* [Goal of the exercise]:
Reproduce exactly the lines below, starting at the line that contains "Viewport: 2282px width, 1294px height." and ending with the last line of the records, both included; leave out any pictures.

(Stored records)
▬▬▬
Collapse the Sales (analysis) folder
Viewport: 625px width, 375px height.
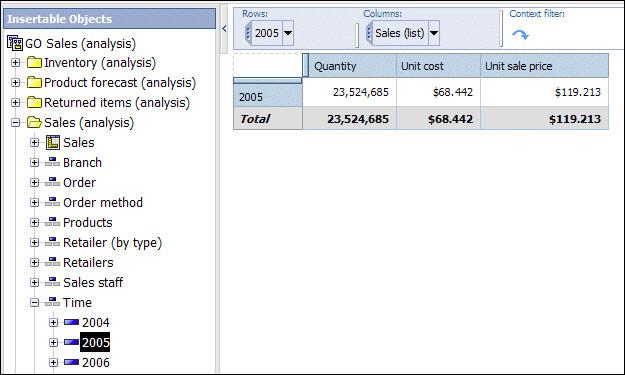(x=15, y=122)
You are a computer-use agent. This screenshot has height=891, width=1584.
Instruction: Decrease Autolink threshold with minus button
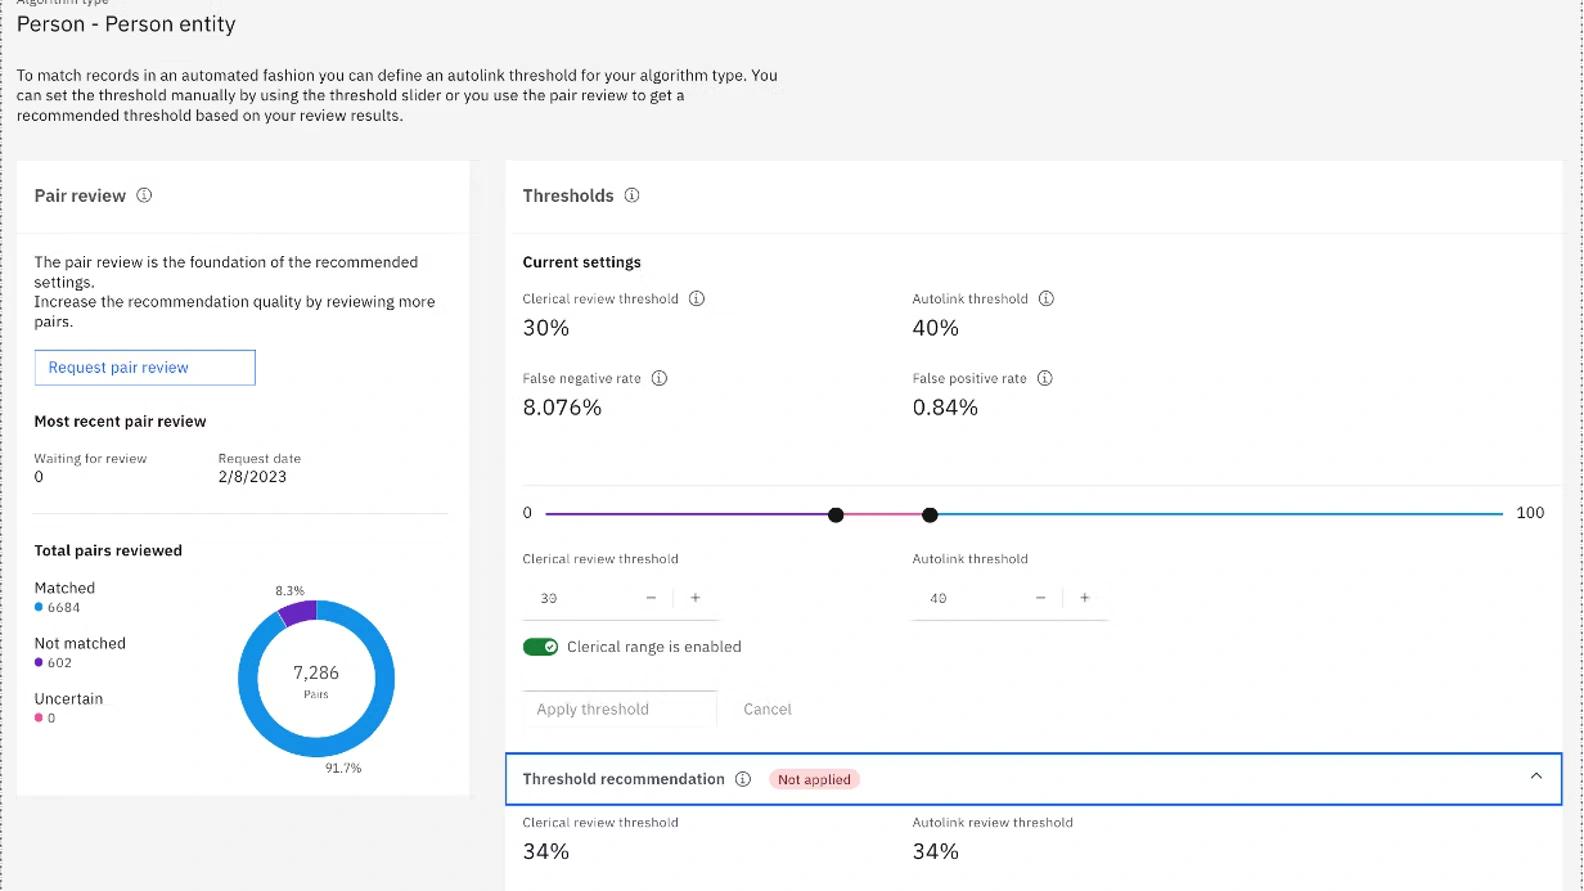pos(1041,598)

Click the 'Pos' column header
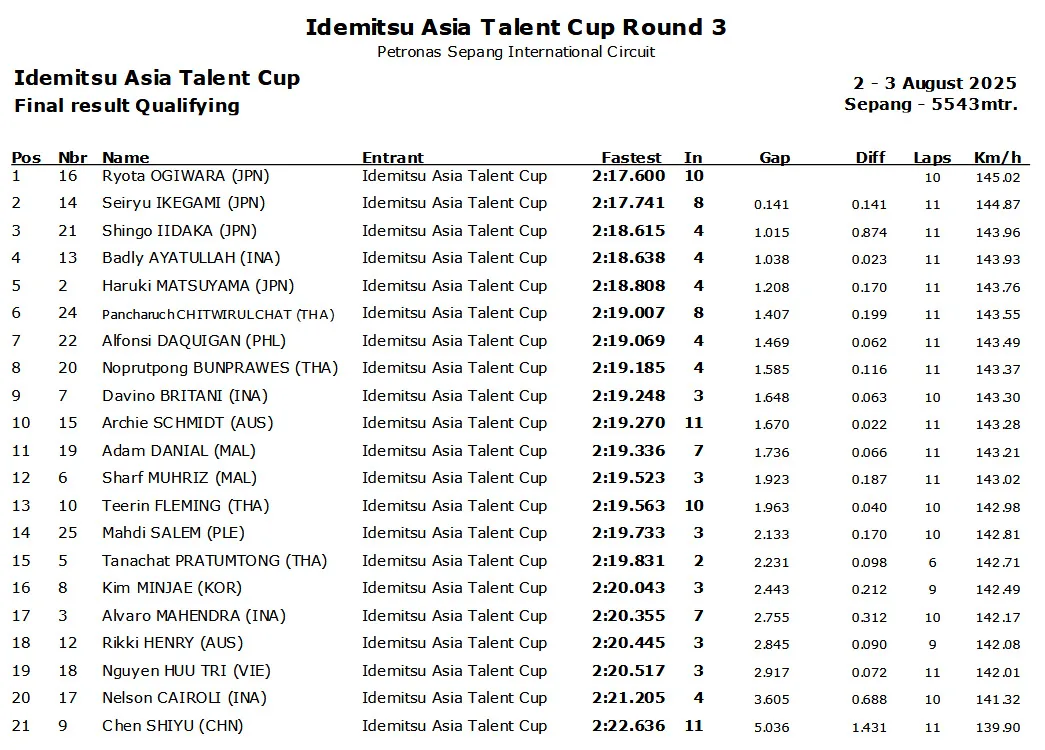(x=26, y=157)
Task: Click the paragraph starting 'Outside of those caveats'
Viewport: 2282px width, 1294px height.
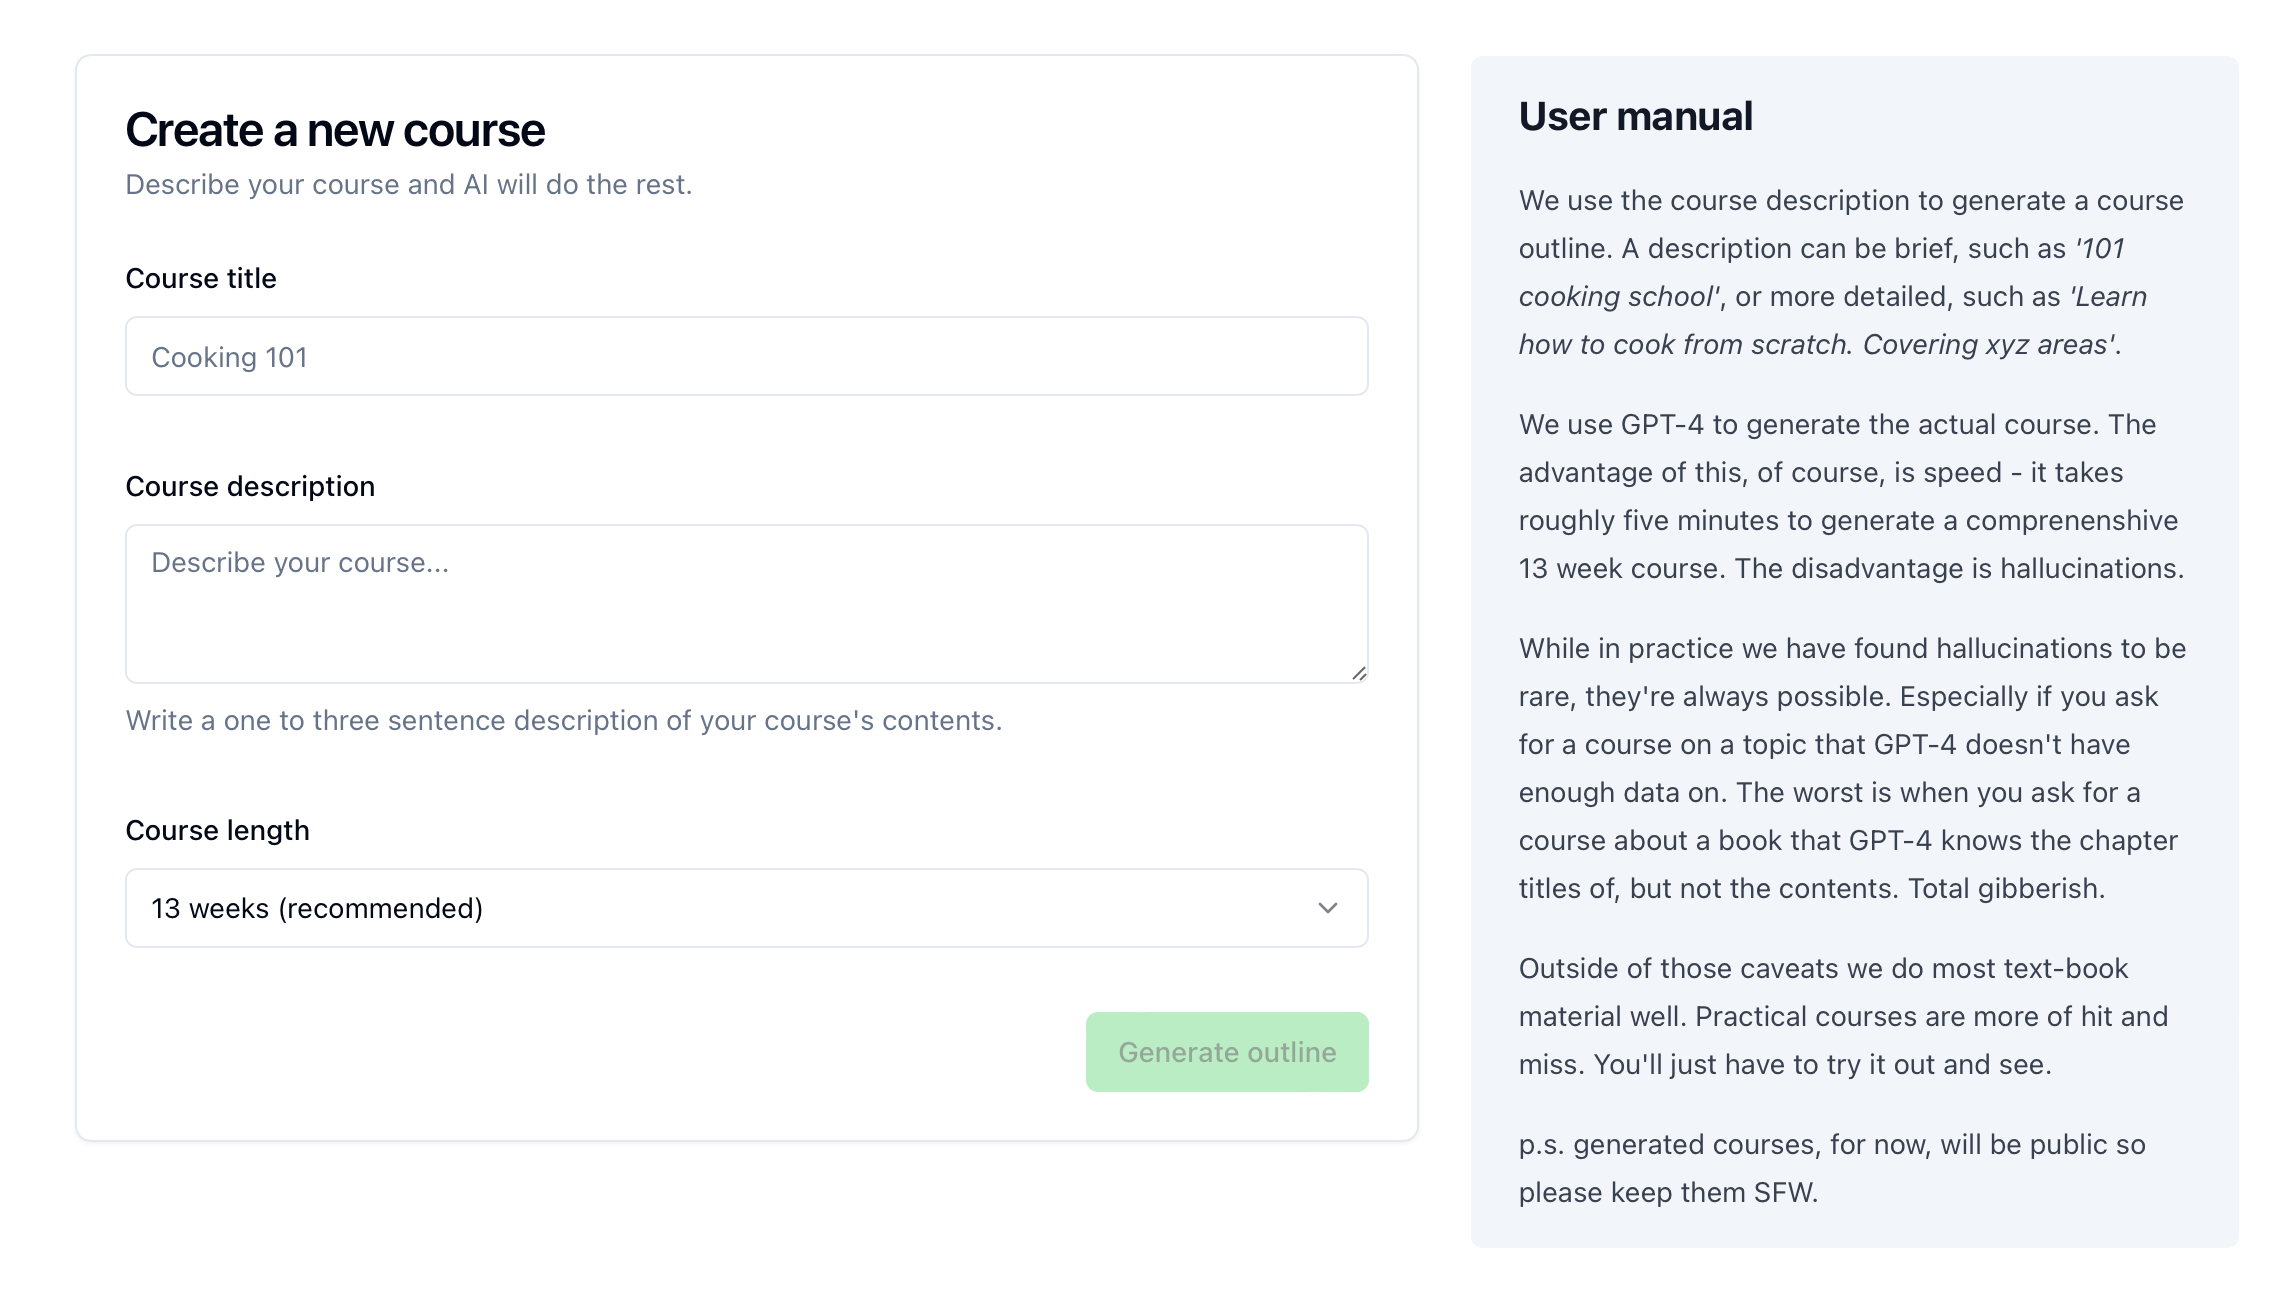Action: (x=1842, y=1016)
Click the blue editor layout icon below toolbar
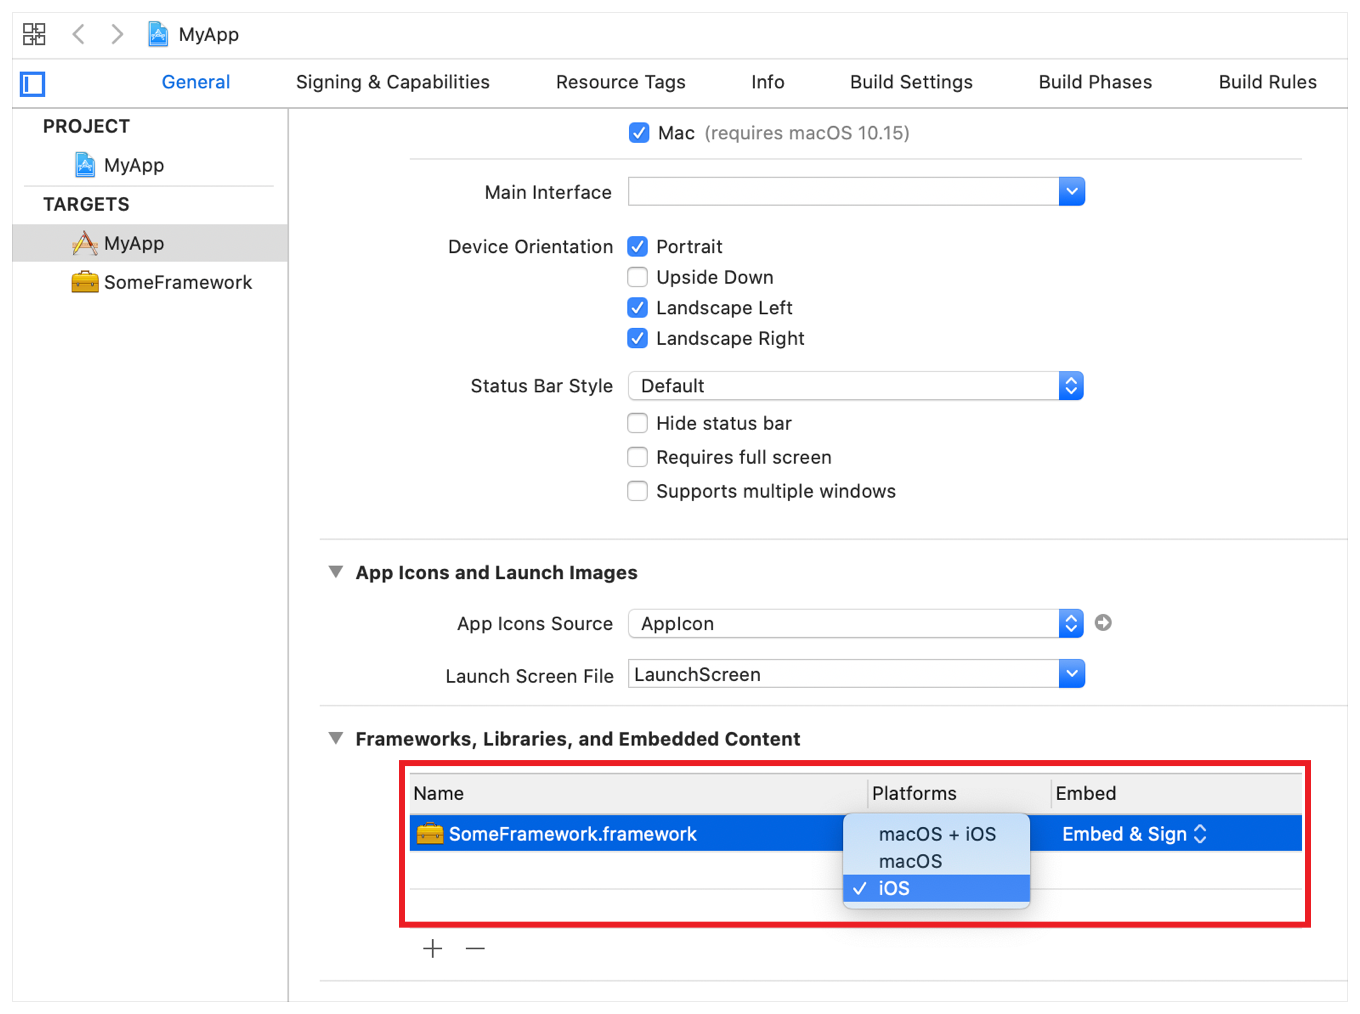This screenshot has height=1014, width=1360. click(31, 84)
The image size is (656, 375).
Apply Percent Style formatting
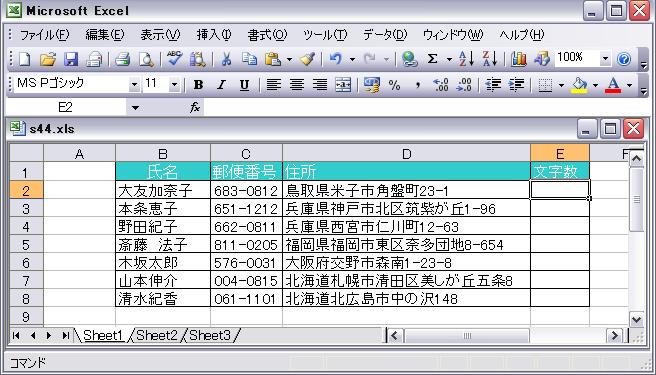pyautogui.click(x=395, y=85)
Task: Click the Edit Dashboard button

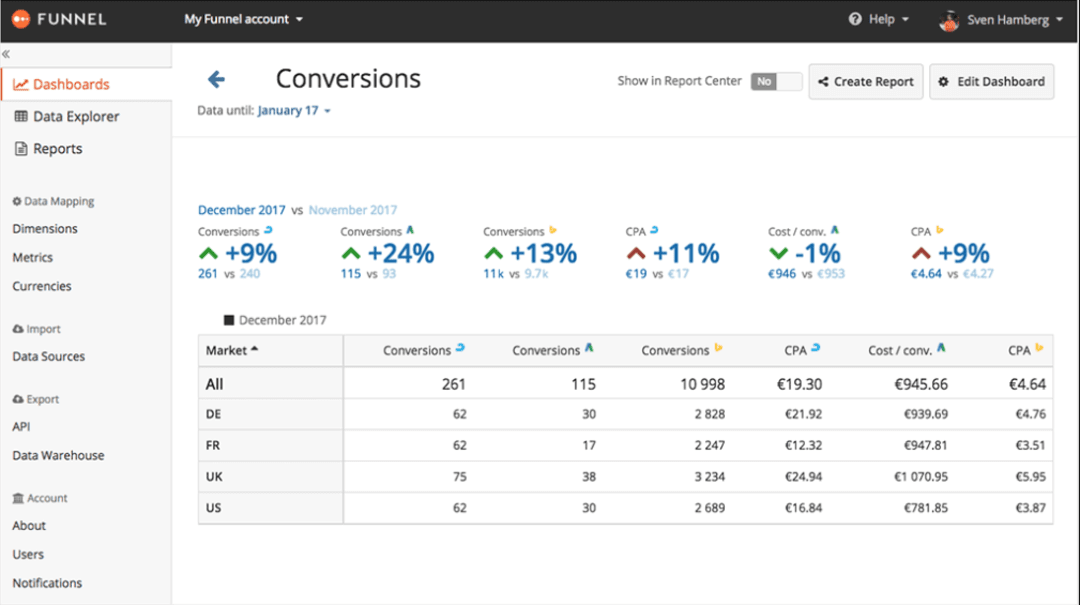Action: [x=991, y=82]
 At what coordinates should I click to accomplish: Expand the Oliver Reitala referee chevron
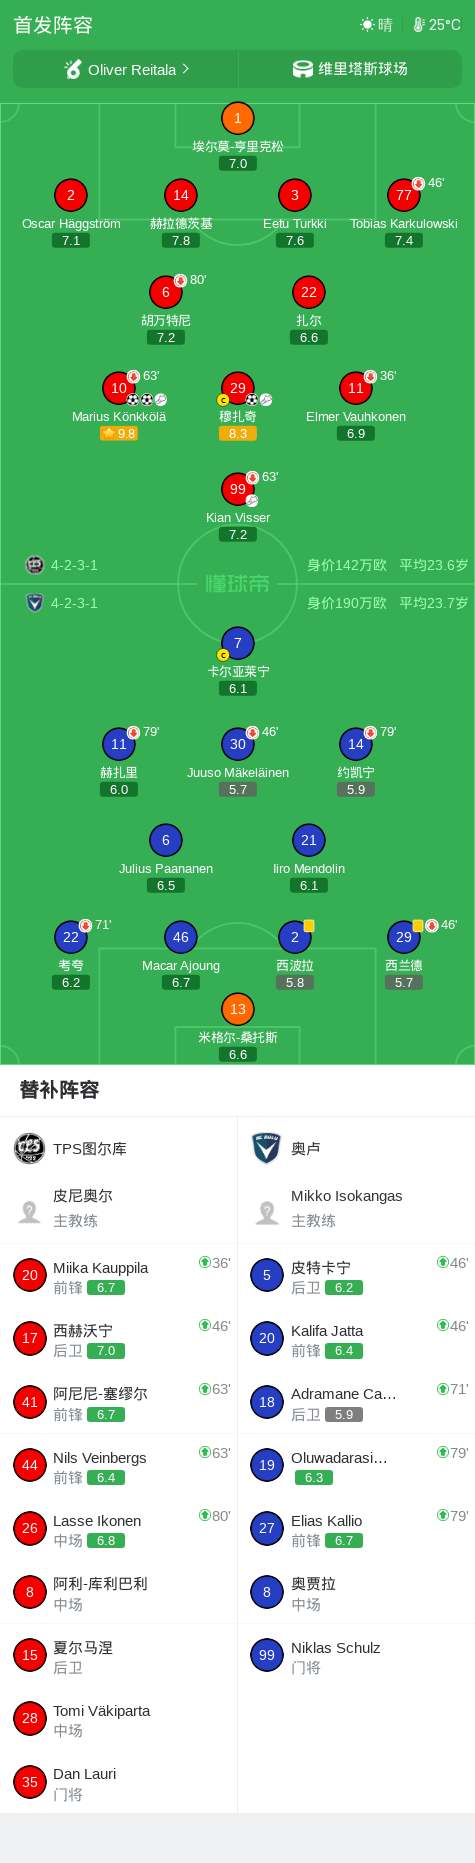pyautogui.click(x=186, y=69)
▬▬▬
* [The completed task]:
Viewport: 2282px width, 1294px height.
Action: (x=1842, y=1016)
Click the blue editor layout icon below toolbar
This screenshot has height=1014, width=1360. click(31, 84)
The image size is (656, 375).
Apply Percent Style formatting
pyautogui.click(x=395, y=85)
Task: Click the Edit Dashboard button

Action: [x=991, y=82]
 At what coordinates should I click to accomplish: Expand the Oliver Reitala referee chevron
pyautogui.click(x=186, y=69)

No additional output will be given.